Mach Platz, Rupert Pupkin. Der neue “King of Comedy” ist da. Oder so in etwa…
Horror durch Comedy
Joker ist düster, richtig düster. Es baut früh eine Atmosphäre des Horrors und der konstanten Spannung auf, die ein stetig verstörtes Gefühl zurücklässt. Bemerkenswert ist, dass der Film diese Spannung durch “Comedy” aufbaut. Momente und Elemente, die in jedem anderen Kontext witzig wären (vor allem Cringe-Comedy) trägt nur zu der Düsternis bei. Vor allem Arthurs zwanghaftes Lachen bei emotionalen Belastungen trägt perfekt zum Gefühl der Dissonanz bei, die den ganzen Film über begleitet. Arthurs sozial unfähiges und realitätsfernes Verhalten, ebenso wie seine subjektive Realitätswahrnehmung im Allgemeinen bricht unser Gefühl der Scham und der gesellschaftlichen Konventionen. Und wenn mal ein komischer Moment kommt, entlockt es uns ein nervöses Lächeln.
Clown-Strophobie
Doch Arthur ist nicht der einzige Verrückte. Gotham City ist ein größerer Schrottplatz denn je, mit aufgestapelten Müllhalden, Superratten (wortwörtlich) und Bruchbuden, die praktisch auseinander fallen. Trotz der eigentlichen Stadtsmetropole wirkt die Atmosphäre ständig verengt und klaustrophobisch. Wände, enge Pässe und flackernde Lichter tragen direkt zum steigenden Unmut des Protagonisten und der Aufständischen bei, deren Aggressivität dadurch um ein mehrfaches stärker erscheint.

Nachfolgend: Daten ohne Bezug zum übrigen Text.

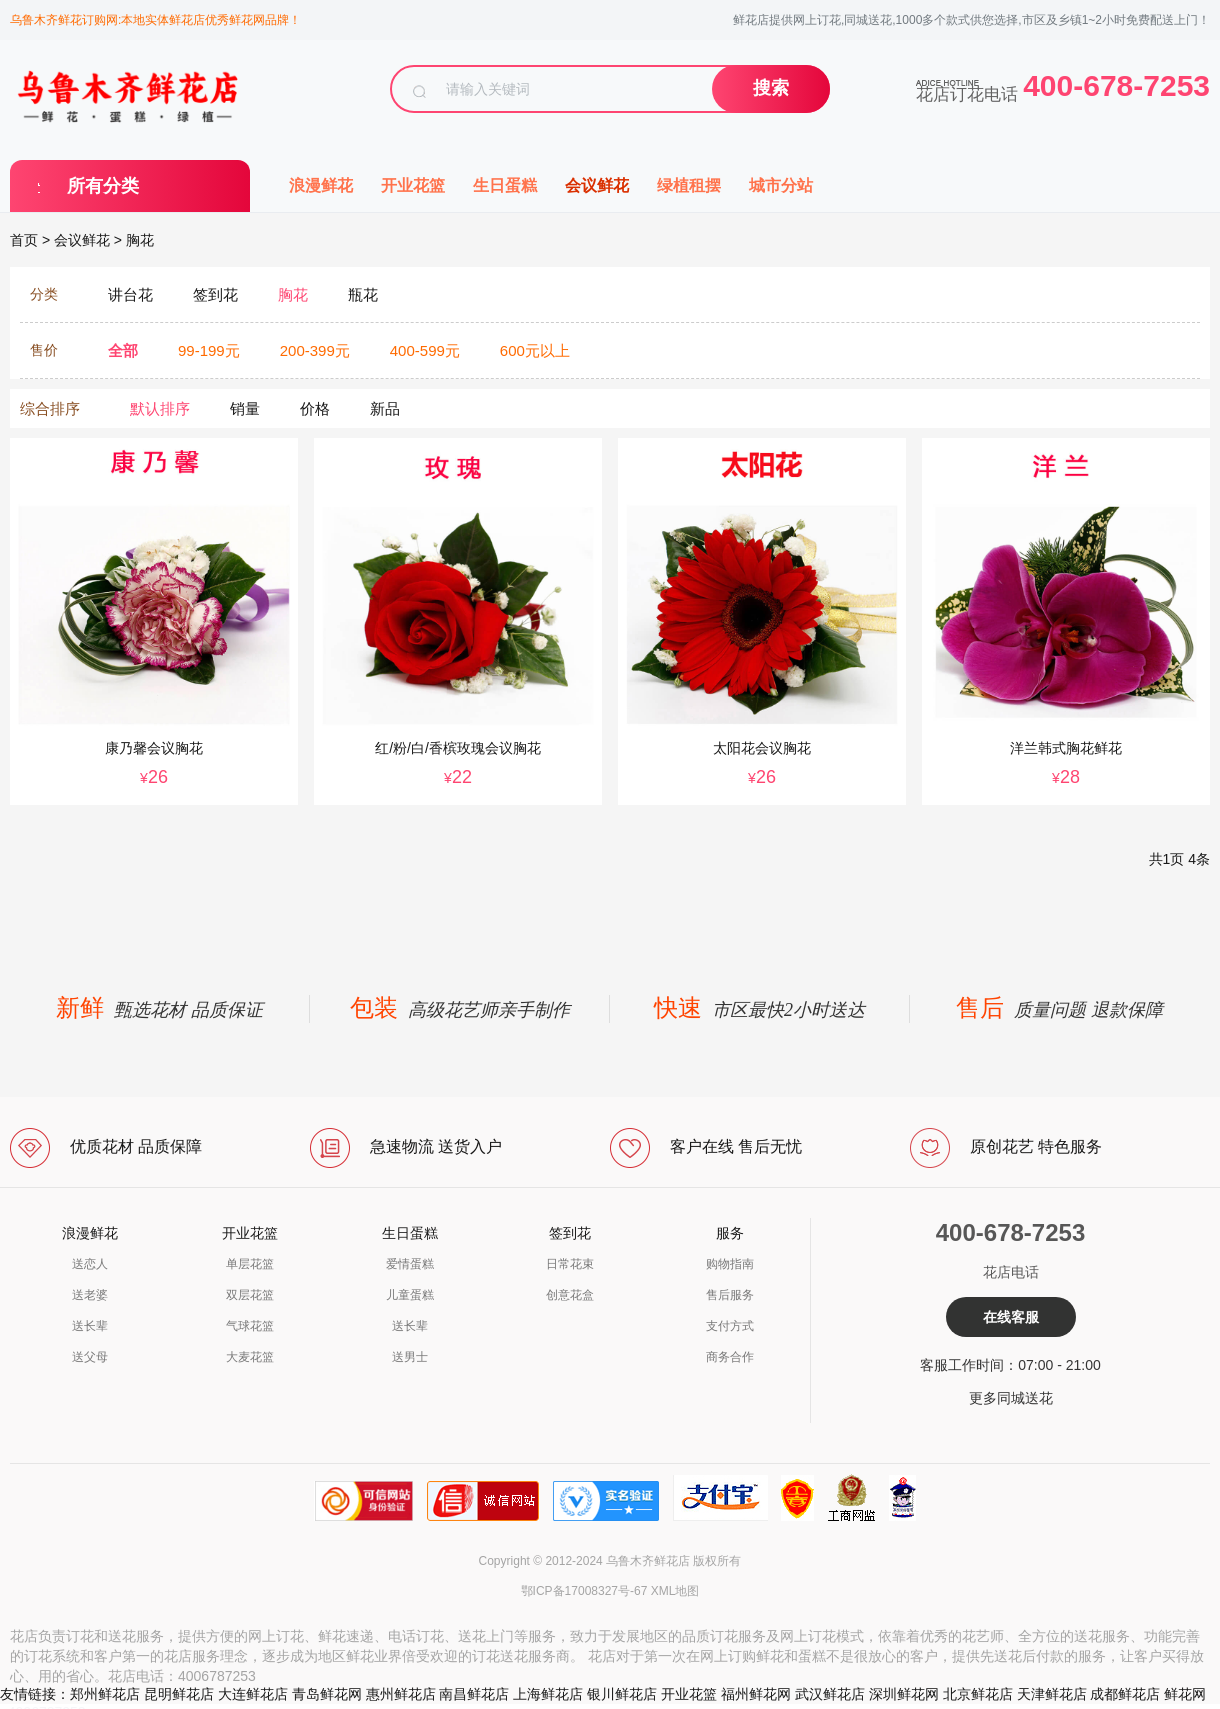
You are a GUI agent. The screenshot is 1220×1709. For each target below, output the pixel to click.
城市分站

Und das Verstörendste von allem: Je verrückter Arthur dann wird, desto offener wirkt die Welt um ihn rum. Sofern diese Welt überhaupt real ist…
Ein Joker zum lieb haben?
Der Phoenix-Joker ist zweifellos der realistischte Joker. Kein bösartiges Genie, kein Comic-Schurke mit thematisch-passenden Waffen, nur ein psychisch labiler Mann, der die unschöne Seite der Gesellschaft kennengelernt hat, bis er durchdrehte. Eine sehr relevante (wenn auch doch zu offensichtliche) Botschaft, die sehr viele Kontroverse hervorgerufen hat. Denn von gewisser Sympathie mal abgesehen ist der Joker und seine Anhänger eine zerstörerische Macht und der Film scheut nicht davor, es entsprechend zu präsentieren.

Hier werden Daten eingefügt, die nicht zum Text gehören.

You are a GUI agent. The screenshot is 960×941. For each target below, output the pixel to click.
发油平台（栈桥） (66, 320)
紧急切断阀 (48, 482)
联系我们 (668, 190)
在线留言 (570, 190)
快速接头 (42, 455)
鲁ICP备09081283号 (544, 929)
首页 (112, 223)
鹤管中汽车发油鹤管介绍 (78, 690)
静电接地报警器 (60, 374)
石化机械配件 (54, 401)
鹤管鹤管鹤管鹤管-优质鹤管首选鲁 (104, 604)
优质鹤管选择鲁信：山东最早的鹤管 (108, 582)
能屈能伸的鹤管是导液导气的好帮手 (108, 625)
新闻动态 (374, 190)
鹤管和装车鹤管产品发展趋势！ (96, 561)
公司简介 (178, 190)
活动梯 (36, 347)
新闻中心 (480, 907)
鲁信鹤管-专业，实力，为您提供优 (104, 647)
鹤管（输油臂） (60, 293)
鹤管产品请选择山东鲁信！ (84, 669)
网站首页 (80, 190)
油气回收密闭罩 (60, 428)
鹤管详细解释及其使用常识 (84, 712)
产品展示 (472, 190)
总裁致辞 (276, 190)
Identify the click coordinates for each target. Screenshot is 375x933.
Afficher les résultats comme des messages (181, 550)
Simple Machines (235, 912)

Doch bei diesem “realen” Joker stellt sich die Frage: Wie viel von ursprünglichen Joker ist noch übrig? Hier liegt der Fokus an der Entwicklung eines individuellen Protagonisten. Die Rolle des bekannten DC-Schurken kommt erst an zweiter Stelle. Gelegentlich wirkt es so, als würden diese zwei Rollen miteinander konkurrieren. Das merkt man, wenn Charaktere wie Thomas Wayne (Brett Cullen) und auch Bruce Wayne (Dante Pereira-Olson) ebenfalls auftauchen und am Anfang wie notwendige Fremdkörper wirken. Zwar gliedern sie sich mit der Zeit in die Handlung ein, doch es stellt sich die Frage, wie sehr die Parallelen der Vorlage entsprechen sollen. Denn ein realer Joker zieht einen ebenso realen Batman an.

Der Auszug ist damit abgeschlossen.